現在我們再來說第三個問題:“高粱河車神”事件中的驢車是怎麽迴事?


    有一點我們可以肯定,當時宋遼兩軍正在激戰,趙光義的身邊是不可能有驢車的,而且他是在逃命,耶律休哥正在追殺他,那他肯定得騎馬,而不是坐什麽驢車。如果是坐驢車,他鐵定跑不了。趙光義這一路上向南狂奔直接跑到了涿州,而他沒有進入涿州城,因為後麵有遼軍在追他——為了抓住他這條超級大魚,身負重傷以致於都無法騎馬的耶律休哥轉而乘坐一輛馬車率領一部遼軍繼續對趙光義一路猛追。


    趙光義到了涿州城外所麵臨的現實問題就是:他不知道宋軍已經隨著他的逃跑而開始全軍向南潰散,他隻知道遼軍正在追他。而且,就算他知道宋軍已經開始“撤退”了,但天亮之前就已經開始南逃的他此時已經遠遠地將宋軍的大部隊甩在了身後。救兵不見蹤影,而追兵卻隨時都有可能出現,如果讓遼國人提前趕到了涿州,那他趙光義很有可能還是難以逃脫被遼國人活捉的命運,所以他直接忽略掉眼前的這個可以容身但卻毫無保險係數的城池,他繼續南逃奔向了金台驛——宋軍後方的大本營。

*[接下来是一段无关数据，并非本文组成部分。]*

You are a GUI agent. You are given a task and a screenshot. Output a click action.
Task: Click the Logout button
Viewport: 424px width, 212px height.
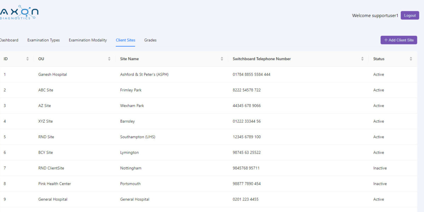[x=410, y=15]
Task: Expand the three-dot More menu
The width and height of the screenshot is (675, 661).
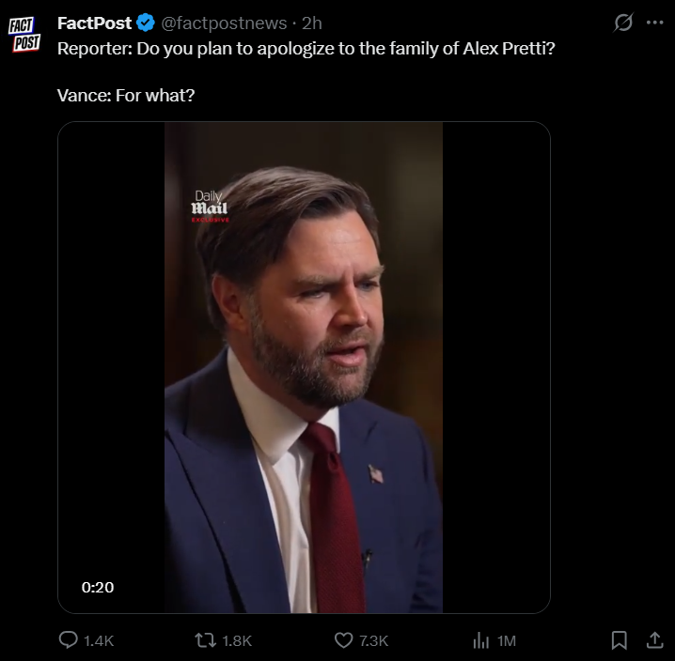Action: click(x=655, y=23)
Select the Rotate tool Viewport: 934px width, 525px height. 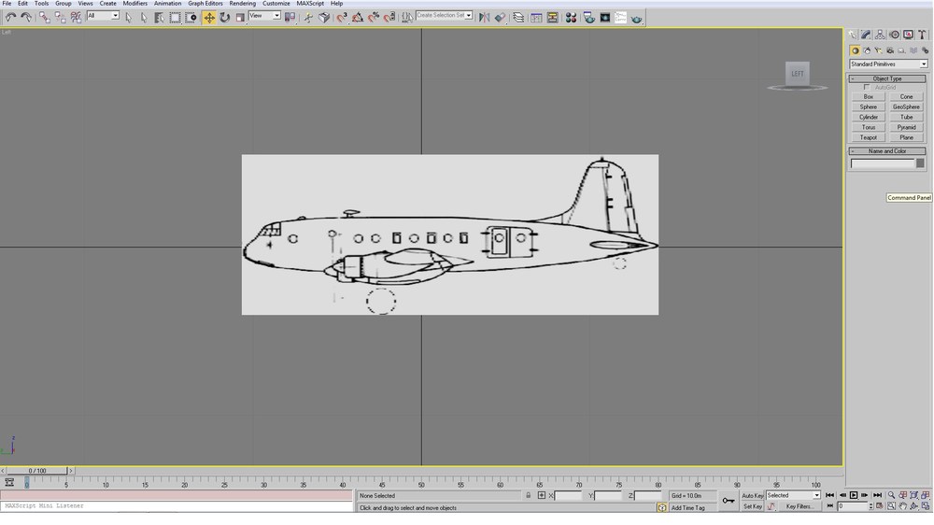tap(224, 17)

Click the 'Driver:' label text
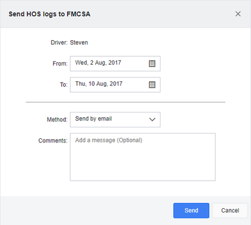(x=59, y=42)
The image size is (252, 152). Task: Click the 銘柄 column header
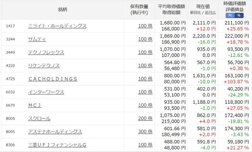pos(62,9)
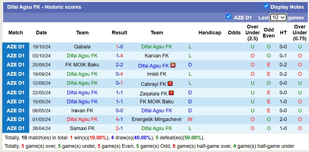This screenshot has height=152, width=309.
Task: Click the 0-4 result versus Imisli FK
Action: 119,74
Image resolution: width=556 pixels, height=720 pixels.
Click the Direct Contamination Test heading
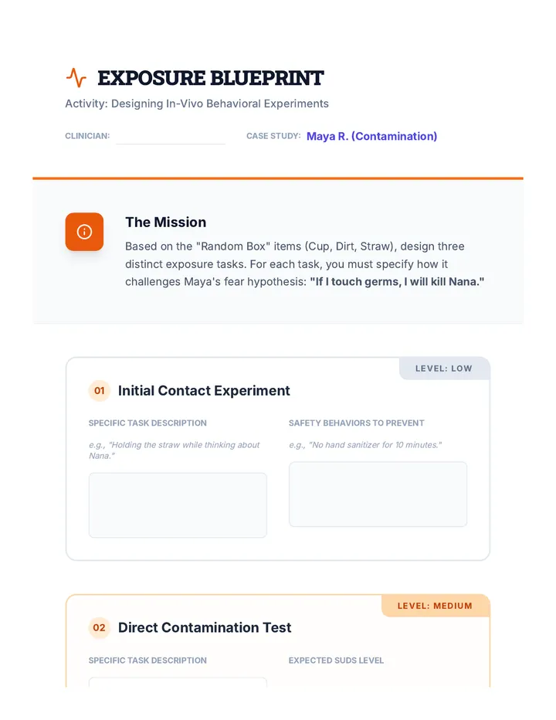pyautogui.click(x=205, y=628)
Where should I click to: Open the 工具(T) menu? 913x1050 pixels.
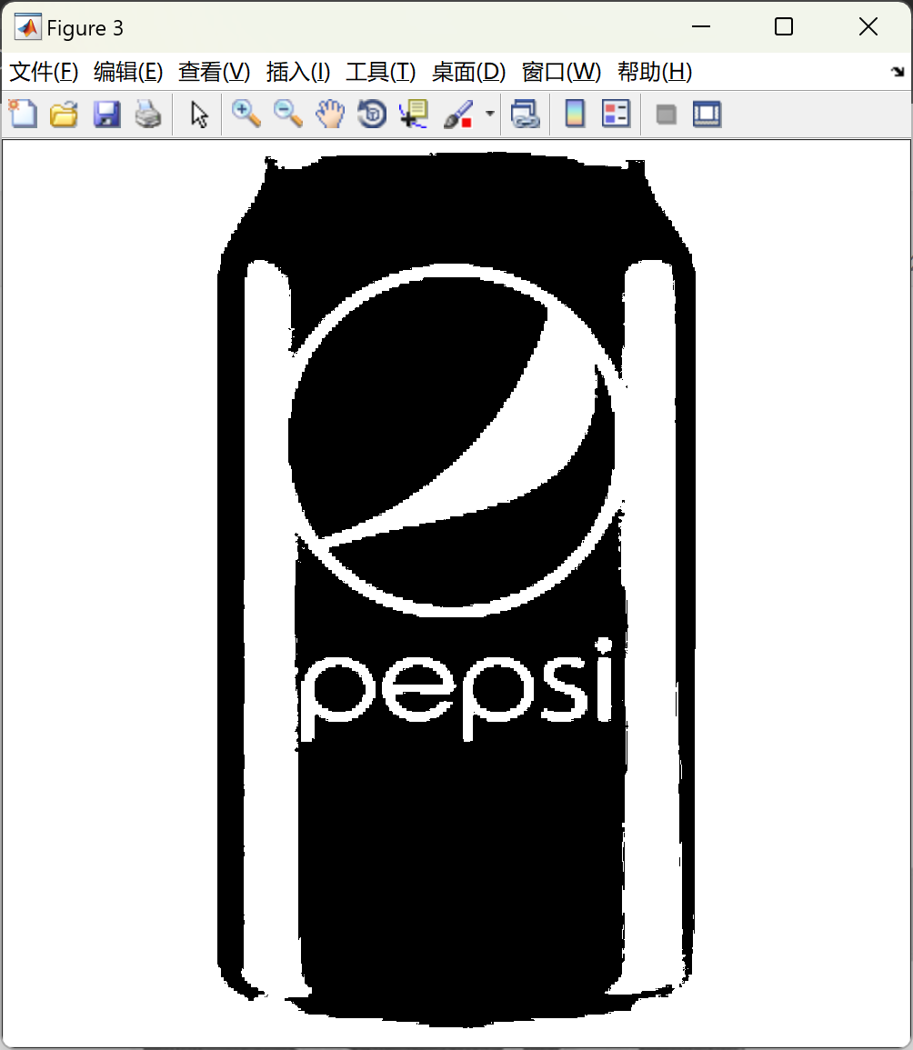coord(380,72)
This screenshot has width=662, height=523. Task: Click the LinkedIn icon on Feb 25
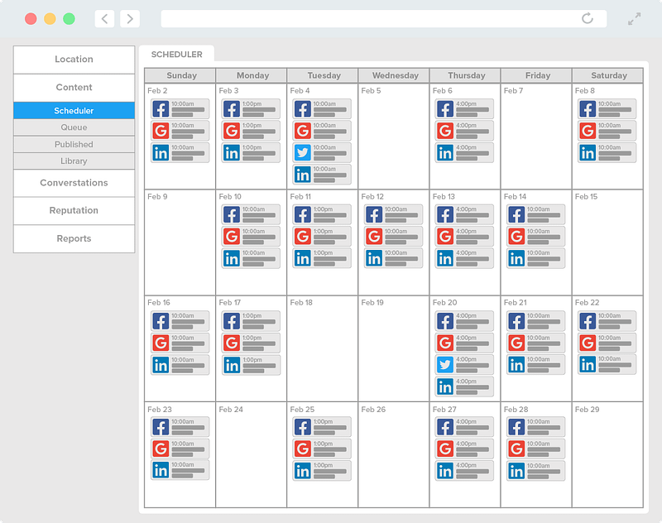pyautogui.click(x=303, y=470)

    高粱河之戰是在七月六日午後爆發的,七月七日清晨時分趙光義中箭南逃,而他到達涿州是七月八日,之後的七月九日這天他到達了最終的落腳點金台驛。前麵說了,從高粱河到涿州這段路上他是在極速地逃命,既然是在追兵的追殺下逃命,那麽他應該是騎的馬,可從涿州到金台驛的路上,因為追兵已經被甩遠了,所以他很有可能才正式坐上了那輛著名的驢車。


    炎炎夏日加之長時間騎馬逃命,這讓趙光義的箭傷加重,他的腿已經不適合再騎馬了,再者說,此時的馬想必也是累得快要死了。於是,一個在曆史上極有可能真實存在的場景出現了:趙光義一行人在從涿州趕往金台驛的路上遇到了當地的百姓,而這人恰好趕著一輛驢車,皇帝陛下就此名正言順地征用了這輛驢車。有了它,太宗陛下可以舒舒服服地坐下甚至是躺下,然後繼續逃往金台驛。當然,這輛驢車也有可能是從涿州城裏找來的。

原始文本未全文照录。